The barn was far enough away that it would take time for the fire to spread to it. The animals inside didn’t know that. The draft horse whinnied high and loud, stomping its feet in its stall. The pigs ran around in their pit, chickens clucking like mad. How was she supposed to move them all?
***
With great difficulty. The homestead Clio had married into wasn’t far from her parent's farm. It still took her most of the night to bring all the animals back. And she lost two pigs to wolves and several chicks to them wandering off. Any other woman would have probably lost them all and her life. But not Clio.
Not the Witch Girl.
It wasn’t spells that kept her safe. She didn’t know any. Clio wasn’t a real witch, if such things were real. No, Clio was queer. Odd and wrong, to many of the good folk of her village. Because Clio was stubborn. Because she remembered another life. One whose wisdom she should have listened to more.
Arrows and woodcraft kept her safe, for Clio’s weirdness wasn’t witchery, but a friendship struck between a wild child and an old childless hunter that cared little for the opinions of villagers that rarely left their little place in the world.
Clio was a huntress. And she wanted to be a traveler, a peddler.
“Well, no. I wanted to be a knight.” A hero. Someone who mattered. That was the dream…
…of another lifetime.
The sun was still low below the horizon when Jur, the family dog, smelled her and woke them all up. His friendly yips and barks brought her a measure of relief. Her father came out of the house, wood axe in hand. Fearing the worst. Bandits, raiders. Ironmen, perhaps. Raiders were armed with shoddy iron, but weapons still, the mainstay of bandits and desperate folk everywhere. But those who took a liking to that life took up the moniker of Ironmen. Those had been the doom of many a homestead.
Her mother was trying to keep her brothers and sisters inside, blocking the door and mostly failing at it, as their heads all peered out through the door and windows.
At first, except for Jur, none of them recognized her. Clio understood. She hardly recognized herself.
***
Mira, her mom, was besides herself. It made the part of Clio that was still a child warm inside, made her wish she could relax and cry. Hug her and never let go. But her father and brothers accusing eyes pinned her to her chair like spears. While her two little sisters worried for her, almost hidden, just their heads peering from the bedroom silently. Mom had noticed them, but they ducked away anytime any of the menfolk turned to look.
They wouldn’t approve.
Mom came back with a freshly wrung out and soaked rag. It was the third time trying to clean just her face and hair. It still came away full of soot and blood.
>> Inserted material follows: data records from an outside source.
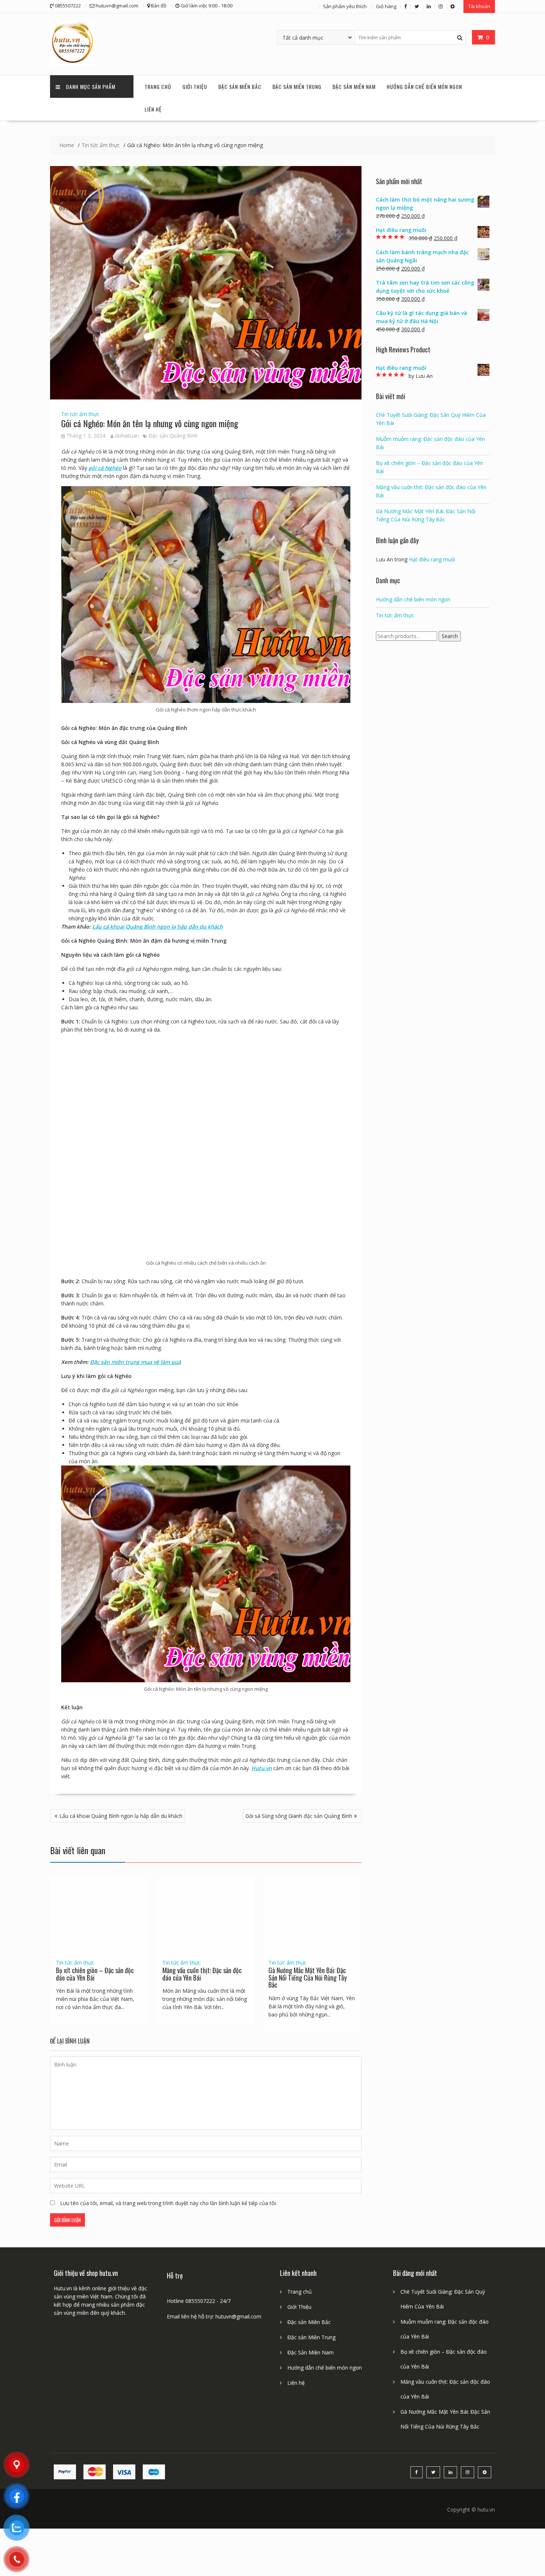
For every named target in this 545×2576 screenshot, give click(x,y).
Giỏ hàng (386, 6)
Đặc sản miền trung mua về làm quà (135, 1361)
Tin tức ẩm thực (80, 414)
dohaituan (127, 435)
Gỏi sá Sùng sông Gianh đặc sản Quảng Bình (298, 1815)
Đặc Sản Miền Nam (354, 86)
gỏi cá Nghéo (105, 467)
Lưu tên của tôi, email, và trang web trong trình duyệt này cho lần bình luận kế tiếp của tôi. (168, 2203)
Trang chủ (158, 86)
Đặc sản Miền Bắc (239, 86)
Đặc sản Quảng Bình (173, 435)
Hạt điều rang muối (432, 559)
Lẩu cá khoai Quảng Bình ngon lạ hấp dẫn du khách (157, 926)
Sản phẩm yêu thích (345, 6)
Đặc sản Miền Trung (296, 86)
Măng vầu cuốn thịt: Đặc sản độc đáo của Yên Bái (202, 1973)
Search (450, 636)
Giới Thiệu (194, 86)
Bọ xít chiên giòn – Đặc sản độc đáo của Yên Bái (95, 1973)
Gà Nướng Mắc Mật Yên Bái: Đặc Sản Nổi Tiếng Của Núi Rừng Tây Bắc (307, 1977)
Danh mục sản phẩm (90, 86)
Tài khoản (479, 6)
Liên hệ (153, 109)
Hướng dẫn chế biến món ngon (424, 86)
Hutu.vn (261, 1768)
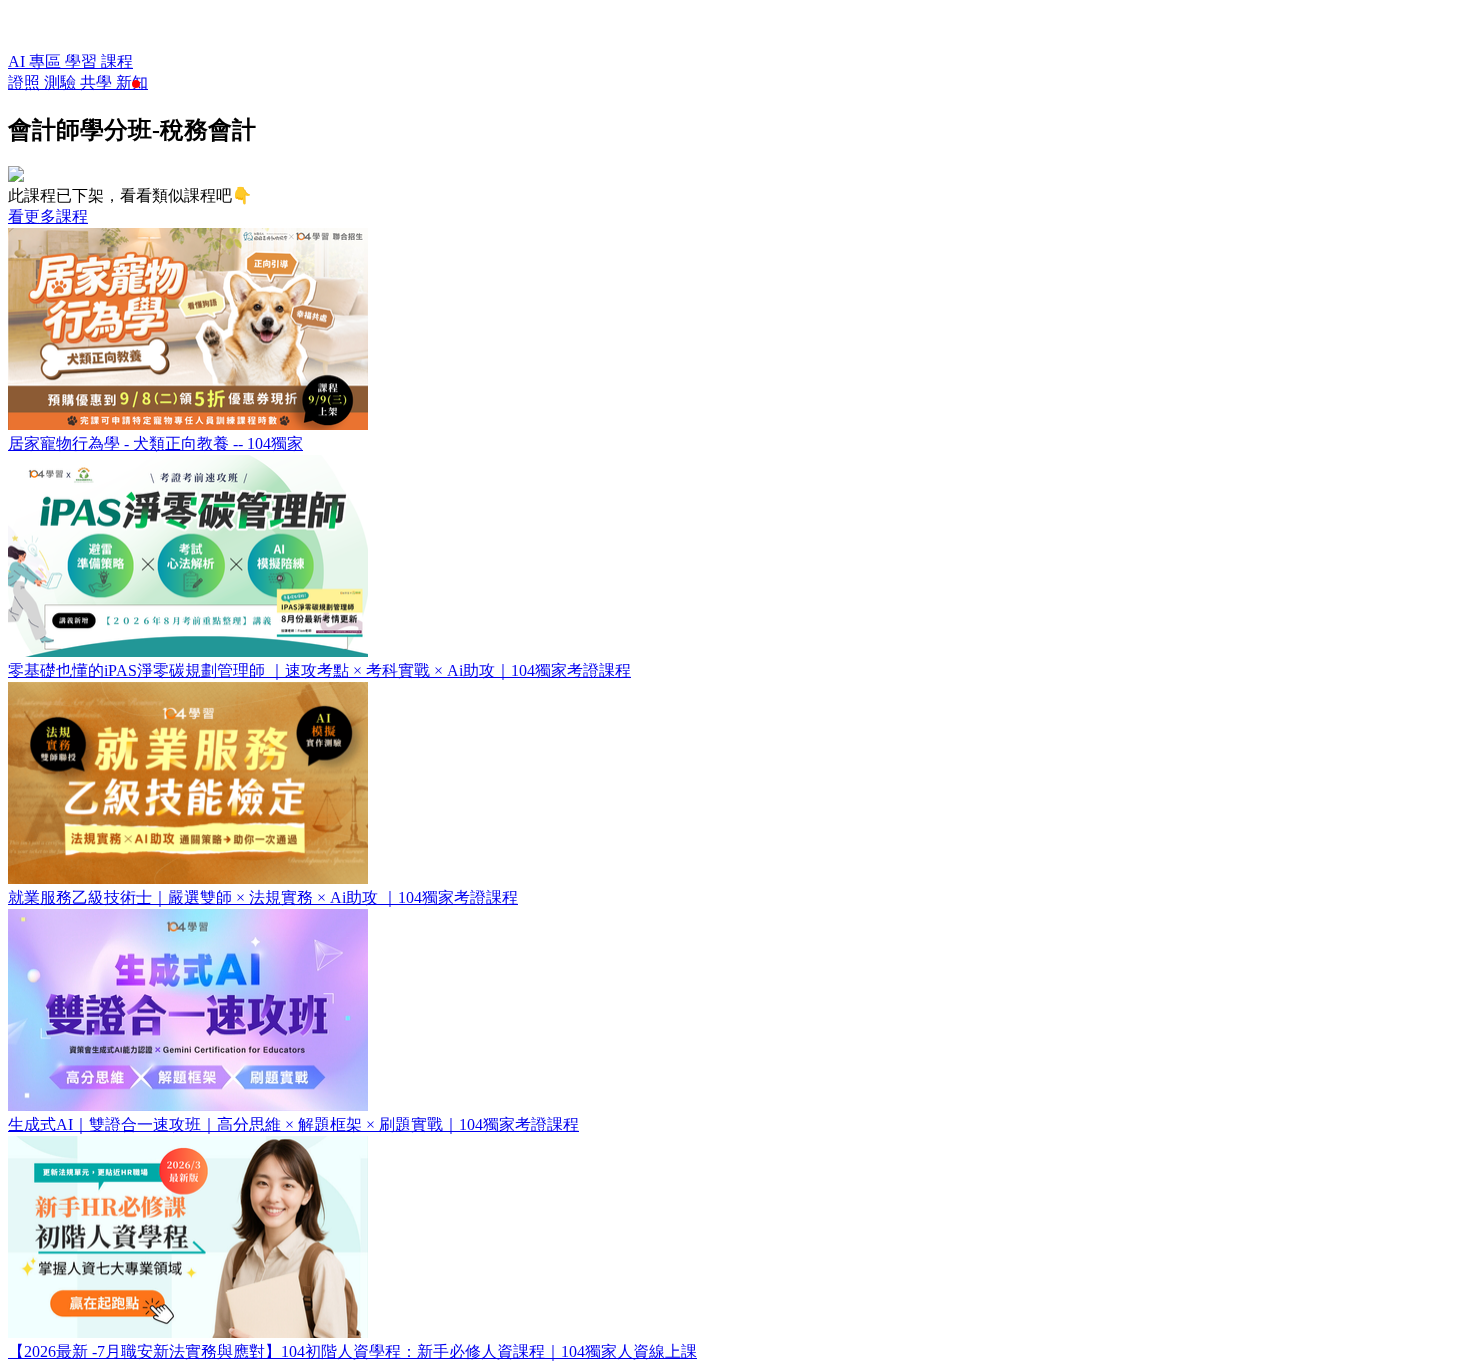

Finally, her dear, respected father deigned to speak:
“What have you done now?”
It was that voice. That familiar tone- the one that said that she was wrong/wrong/wrong.
The same one Grutt and his shrill wife used on her every day since she’d been married into their household.
One moment, Clio was sitting, her Mom’s gentle hands wiping her face. The next, her mother was on the floor looking up at her in fear. Clio’s hand axe was buried in the table. She was on her feet, breathing harshly. One hand on her axe, the other dagger drawn.
The whole room was utterly silent, her brothers looking at her wide eyed, like they’d never seen her before. But not her father. Oh… not him. In him, the light of vindication was growing. He’d always said she was wrong. Whispered that she was his curse, his monster.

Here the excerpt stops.